Santiago’s name represents its history. Santiago is for the Apostle Saint James and Compostela refers to a burial ground and the paper presented to the early pilgrims documenting the completion of their pilgrimage. When the catholic church declared that the remains of St. James had been discovered in a tomb in the area around 813, the King ordered a chapel built at the site. A church followed and soon pilgrimages began to the site from France and Spain. A cathedral was begun at the site in 1075 and eventually the town of Santiago grew around the site to function as a major Christian religious site up to the present day.

Our last hotel on our trip was a small B and B, Hotel Atalaia, at the beginning of old town. Our large and modern upgraded room was the only one on the third floor with the elevator opening directly into the room.
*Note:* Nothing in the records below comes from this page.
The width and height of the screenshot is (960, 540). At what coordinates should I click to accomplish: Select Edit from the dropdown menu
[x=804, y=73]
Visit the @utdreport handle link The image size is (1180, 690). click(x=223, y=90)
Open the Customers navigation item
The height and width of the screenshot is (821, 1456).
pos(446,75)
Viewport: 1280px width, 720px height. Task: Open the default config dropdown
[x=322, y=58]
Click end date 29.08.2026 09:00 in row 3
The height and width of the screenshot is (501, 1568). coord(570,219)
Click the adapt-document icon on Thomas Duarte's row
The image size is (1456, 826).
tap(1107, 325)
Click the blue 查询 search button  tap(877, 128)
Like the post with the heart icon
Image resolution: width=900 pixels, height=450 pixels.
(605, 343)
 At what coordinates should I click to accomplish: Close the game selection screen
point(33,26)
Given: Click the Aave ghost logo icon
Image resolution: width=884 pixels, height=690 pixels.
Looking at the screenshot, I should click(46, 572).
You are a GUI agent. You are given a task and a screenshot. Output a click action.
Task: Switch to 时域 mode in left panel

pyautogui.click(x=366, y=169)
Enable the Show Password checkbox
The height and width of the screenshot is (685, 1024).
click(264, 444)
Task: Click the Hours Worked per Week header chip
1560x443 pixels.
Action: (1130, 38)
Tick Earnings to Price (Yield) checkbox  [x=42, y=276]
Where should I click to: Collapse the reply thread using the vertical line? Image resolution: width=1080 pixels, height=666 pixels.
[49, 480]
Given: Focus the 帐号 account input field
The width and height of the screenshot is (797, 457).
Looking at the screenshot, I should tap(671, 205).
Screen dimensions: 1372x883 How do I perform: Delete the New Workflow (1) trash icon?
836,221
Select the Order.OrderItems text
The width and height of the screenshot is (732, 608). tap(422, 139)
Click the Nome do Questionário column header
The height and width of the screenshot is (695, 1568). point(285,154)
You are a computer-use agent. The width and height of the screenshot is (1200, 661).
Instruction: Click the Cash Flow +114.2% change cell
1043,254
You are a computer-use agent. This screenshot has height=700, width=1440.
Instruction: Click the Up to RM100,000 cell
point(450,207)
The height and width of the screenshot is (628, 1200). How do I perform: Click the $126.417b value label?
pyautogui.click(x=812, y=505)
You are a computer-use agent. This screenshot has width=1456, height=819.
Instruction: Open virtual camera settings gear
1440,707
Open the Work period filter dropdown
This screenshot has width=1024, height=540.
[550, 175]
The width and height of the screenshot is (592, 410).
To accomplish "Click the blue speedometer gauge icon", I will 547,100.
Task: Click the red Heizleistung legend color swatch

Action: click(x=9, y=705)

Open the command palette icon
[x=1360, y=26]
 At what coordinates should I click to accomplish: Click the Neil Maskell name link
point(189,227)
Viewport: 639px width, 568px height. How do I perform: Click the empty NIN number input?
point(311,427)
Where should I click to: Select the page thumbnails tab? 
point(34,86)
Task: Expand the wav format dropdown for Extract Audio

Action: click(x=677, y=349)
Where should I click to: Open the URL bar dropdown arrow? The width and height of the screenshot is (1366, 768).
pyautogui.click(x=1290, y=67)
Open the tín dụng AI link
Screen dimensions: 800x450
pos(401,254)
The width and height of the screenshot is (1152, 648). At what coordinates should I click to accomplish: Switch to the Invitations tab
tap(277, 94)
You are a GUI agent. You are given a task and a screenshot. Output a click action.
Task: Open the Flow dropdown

Quite unusual for a European hotel. Katherine went for a run before dinner and discovered a large green park outside of old town. Santiago’s old town is clearly medieval in appearance with very winding and narrow streets. We found dinner in a small café facing the large square on the back side of the cathedral.

We were up early the next morning to be tourists as we had to catch an afternoon flight back to Malaga. We walked through all old town and visited the Cathedral for only a short while as there is a major restoration ongoing and most of the interior is hidden by protective coverings and scaffolding. What we could see was impressive and showed its almost one- thousand- year age. It is a much darker cathedral than bright ones like Leon or Burgos and this is a simple fact based on the design. Santiago is a Romanesque construction which requires thick walls and much fewer windows, the opposite of the brighter Gothic cathedrals.

Our last stop was at the Museum of Pilgrimage and Santiago, a modern museum created in 1951. We spent a few hours there reading through all the exhibits which account for the entire history of Santiago and the origin and growth of the different pilgrimages to the city. A quick lunch and some last-minute shopping and we were off to the very nice airport, getting back to Malaga without any problems by 5 pm.

We had a very interesting and beautifully scenic trip through north Spain. The nice weather, good hotels and great food and wine just made it all the better.